### Page text

----

The base engine on the least expensive Wrangler - the S model - is a 2.5-liter 4-cylinder rated at 123 hp at 5250 rpm, and 139 pound-feet of torque at 3250 rpm. It’s adequate for low-speed crawling, the kind of low-rpm motoring that goes with picking your way through rock piles or bogs. But unfortunately it runs out of wind very quickly in urban or freeway driving.

The more powerful - and highly recommended - engine is a 4.0-liter, in-line 6-cyliner rated at 180 hp at 4750 rpm, and 220 lb.-ft. at 4000 rpm.

That 4.0 is a slightly less powerful version of what’s available in Jeep’s Cherokee and Grand Cherokee lineups. It’s strong and durable, with lots of development time behind it, as well as a very good service record.

Both engines can be matched to a 3-speed automatic transmission and regardless of which one you choose, the towing limit is 2000 lb. The 4-wheel drive system is Jeep’s part-time Command-Trac, and you do have the option of 4-wheel anti-lock braking.

Wranglers come in three flavors for 1995 - the basic S model, SE and Sahara. There’s also a new Rio Grande Edition, which is essentially a graphics package complemented by Pueblo Cloth seats.

----

[Excerpt from a dataset]
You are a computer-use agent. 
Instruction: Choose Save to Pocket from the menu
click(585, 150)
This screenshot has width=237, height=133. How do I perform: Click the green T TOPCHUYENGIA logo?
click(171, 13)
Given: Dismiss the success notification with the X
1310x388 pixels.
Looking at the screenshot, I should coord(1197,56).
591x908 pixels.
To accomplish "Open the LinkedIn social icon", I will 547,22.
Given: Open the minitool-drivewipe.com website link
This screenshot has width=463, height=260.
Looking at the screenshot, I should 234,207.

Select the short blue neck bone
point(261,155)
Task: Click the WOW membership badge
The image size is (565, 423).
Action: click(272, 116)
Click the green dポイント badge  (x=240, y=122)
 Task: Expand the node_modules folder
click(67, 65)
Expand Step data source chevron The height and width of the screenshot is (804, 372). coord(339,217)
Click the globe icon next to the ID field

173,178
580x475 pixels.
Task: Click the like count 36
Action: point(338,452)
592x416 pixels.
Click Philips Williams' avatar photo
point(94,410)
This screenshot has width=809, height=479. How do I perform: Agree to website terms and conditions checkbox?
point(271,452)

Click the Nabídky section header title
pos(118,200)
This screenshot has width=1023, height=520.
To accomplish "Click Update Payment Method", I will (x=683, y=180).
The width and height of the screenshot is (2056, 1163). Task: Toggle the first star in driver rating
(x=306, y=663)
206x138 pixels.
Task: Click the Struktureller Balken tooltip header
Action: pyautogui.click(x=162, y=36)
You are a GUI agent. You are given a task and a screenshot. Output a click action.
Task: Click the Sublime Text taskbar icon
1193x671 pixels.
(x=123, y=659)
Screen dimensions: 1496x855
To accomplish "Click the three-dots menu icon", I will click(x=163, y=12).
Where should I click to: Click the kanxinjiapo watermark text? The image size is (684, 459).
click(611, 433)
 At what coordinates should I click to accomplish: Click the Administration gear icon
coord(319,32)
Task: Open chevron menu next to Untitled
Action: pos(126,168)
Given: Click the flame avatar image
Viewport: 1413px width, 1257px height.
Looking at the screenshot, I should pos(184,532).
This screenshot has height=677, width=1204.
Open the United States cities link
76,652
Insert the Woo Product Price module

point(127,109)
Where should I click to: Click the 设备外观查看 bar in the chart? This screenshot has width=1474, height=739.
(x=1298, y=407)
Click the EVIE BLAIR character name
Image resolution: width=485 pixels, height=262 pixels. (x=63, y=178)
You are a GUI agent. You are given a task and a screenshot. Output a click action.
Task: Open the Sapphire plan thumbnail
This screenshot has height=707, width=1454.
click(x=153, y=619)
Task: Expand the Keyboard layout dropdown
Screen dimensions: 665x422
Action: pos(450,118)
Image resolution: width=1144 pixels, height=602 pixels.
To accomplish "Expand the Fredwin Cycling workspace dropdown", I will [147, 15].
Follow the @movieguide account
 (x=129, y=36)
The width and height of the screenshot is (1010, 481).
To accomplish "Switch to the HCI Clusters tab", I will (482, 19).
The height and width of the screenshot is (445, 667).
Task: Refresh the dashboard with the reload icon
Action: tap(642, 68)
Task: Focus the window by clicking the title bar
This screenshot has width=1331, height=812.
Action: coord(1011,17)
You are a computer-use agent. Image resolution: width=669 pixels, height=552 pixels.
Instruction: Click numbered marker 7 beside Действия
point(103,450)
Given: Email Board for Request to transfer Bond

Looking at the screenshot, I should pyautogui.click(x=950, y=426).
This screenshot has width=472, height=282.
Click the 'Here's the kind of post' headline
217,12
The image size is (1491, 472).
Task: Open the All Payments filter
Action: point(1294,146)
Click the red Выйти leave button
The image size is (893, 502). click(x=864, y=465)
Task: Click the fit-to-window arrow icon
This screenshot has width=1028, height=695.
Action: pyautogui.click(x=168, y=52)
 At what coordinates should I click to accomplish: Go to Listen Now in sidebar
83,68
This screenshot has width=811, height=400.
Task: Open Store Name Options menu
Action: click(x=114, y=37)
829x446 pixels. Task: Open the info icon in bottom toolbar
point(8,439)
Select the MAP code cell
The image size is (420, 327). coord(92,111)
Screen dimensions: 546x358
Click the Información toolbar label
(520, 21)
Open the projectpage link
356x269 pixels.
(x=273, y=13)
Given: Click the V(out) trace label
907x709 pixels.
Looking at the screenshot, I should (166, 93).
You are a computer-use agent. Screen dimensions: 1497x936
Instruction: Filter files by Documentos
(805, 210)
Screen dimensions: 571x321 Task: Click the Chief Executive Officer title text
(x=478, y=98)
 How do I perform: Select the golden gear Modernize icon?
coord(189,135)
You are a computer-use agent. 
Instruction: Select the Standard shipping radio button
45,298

----

### Set tasks
**A)** In the Wrangler text, rewrite everything from "That 4.0 is" down to "4-wheel anti-lock braking.", substituting "reliable" for "durable".
**B)** For each statement below, answer yes or no according to the Wrangler text, quoting the words that decide it: (i) The base engine on the S model is a 2.5-liter 4-cylinder. (ii) The towing limit depends on which engine is chosen. (iii) The Rio Grande Edition comes with leather seats.
The records are separate from the Wrangler text and stand on their own.

### Exercise answers
**A)**
That 4.0 is a slightly less powerful version of what’s available in Jeep’s Cherokee and Grand Cherokee lineups. It’s strong and reliable, with lots of development time behind it, as well as a very good service record.

Both engines can be matched to a 3-speed automatic transmission and regardless of which one you choose, the towing limit is 2000 lb. The 4-wheel drive system is Jeep’s part-time Command-Trac, and you do have the option of 4-wheel anti-lock braking.

**B)**
(i) Yes: "The base engine on the least expensive Wrangler - the S model - is a 2.5-liter 4-cylinder"
(ii) No: "regardless of which one you choose, the towing limit is 2000 lb."
(iii) No: "a graphics package complemented by Pueblo Cloth seats"